The problem —
Which lines of the entries contain the word "height"? Please list them.

Extracted material —
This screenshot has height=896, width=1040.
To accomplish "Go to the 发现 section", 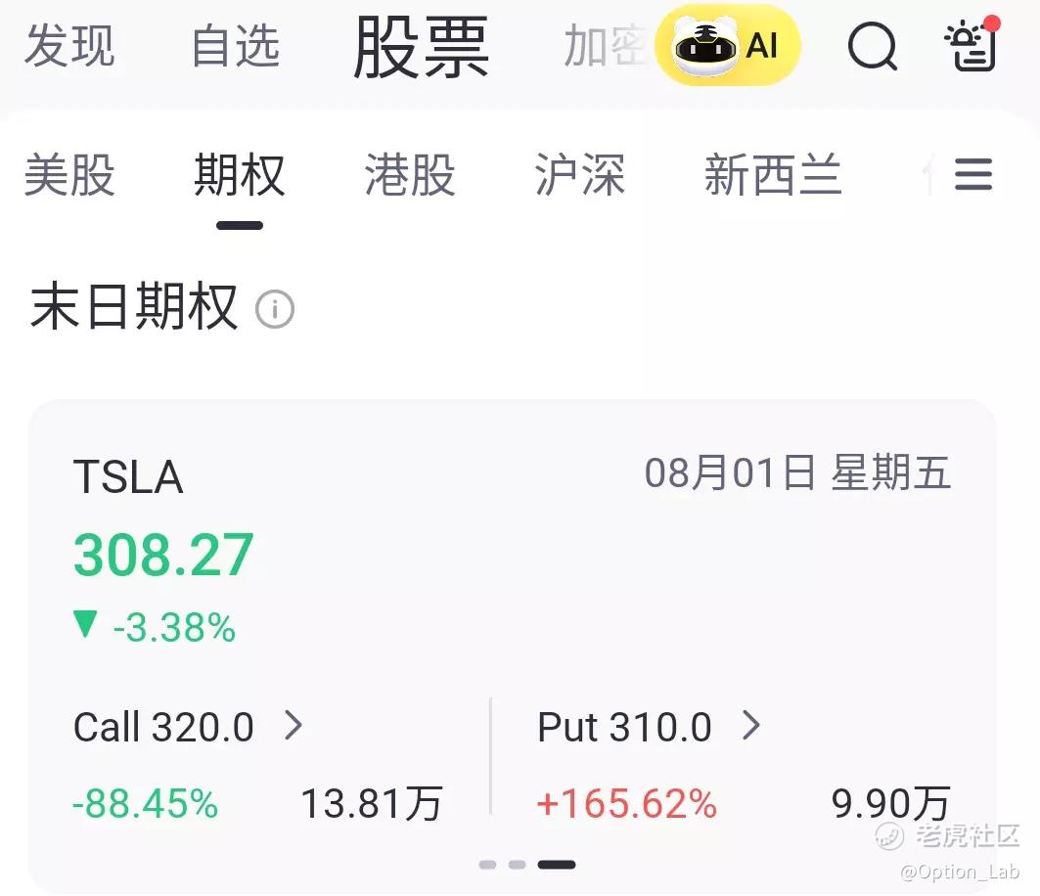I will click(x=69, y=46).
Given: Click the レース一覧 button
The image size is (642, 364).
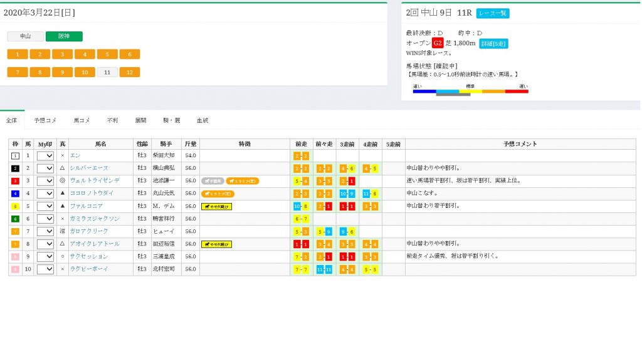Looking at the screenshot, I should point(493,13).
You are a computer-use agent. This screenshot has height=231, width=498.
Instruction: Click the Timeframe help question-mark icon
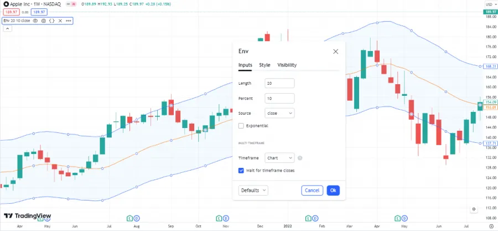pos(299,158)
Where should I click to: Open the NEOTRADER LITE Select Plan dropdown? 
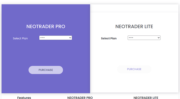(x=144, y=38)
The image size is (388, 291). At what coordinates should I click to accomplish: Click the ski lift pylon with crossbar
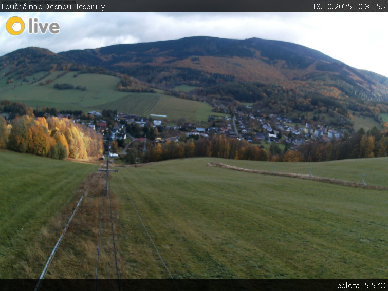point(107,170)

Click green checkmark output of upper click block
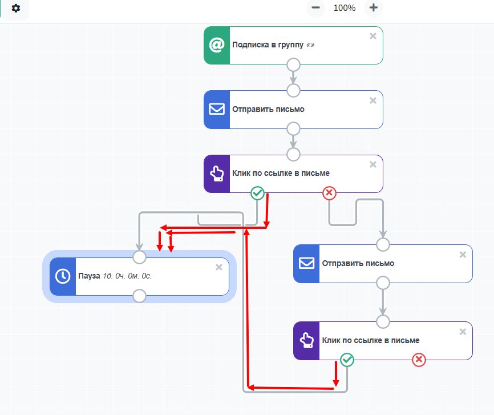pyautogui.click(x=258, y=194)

Answer to this task —
This screenshot has height=896, width=1040.
You are a computer-use agent. This screenshot has height=231, width=498.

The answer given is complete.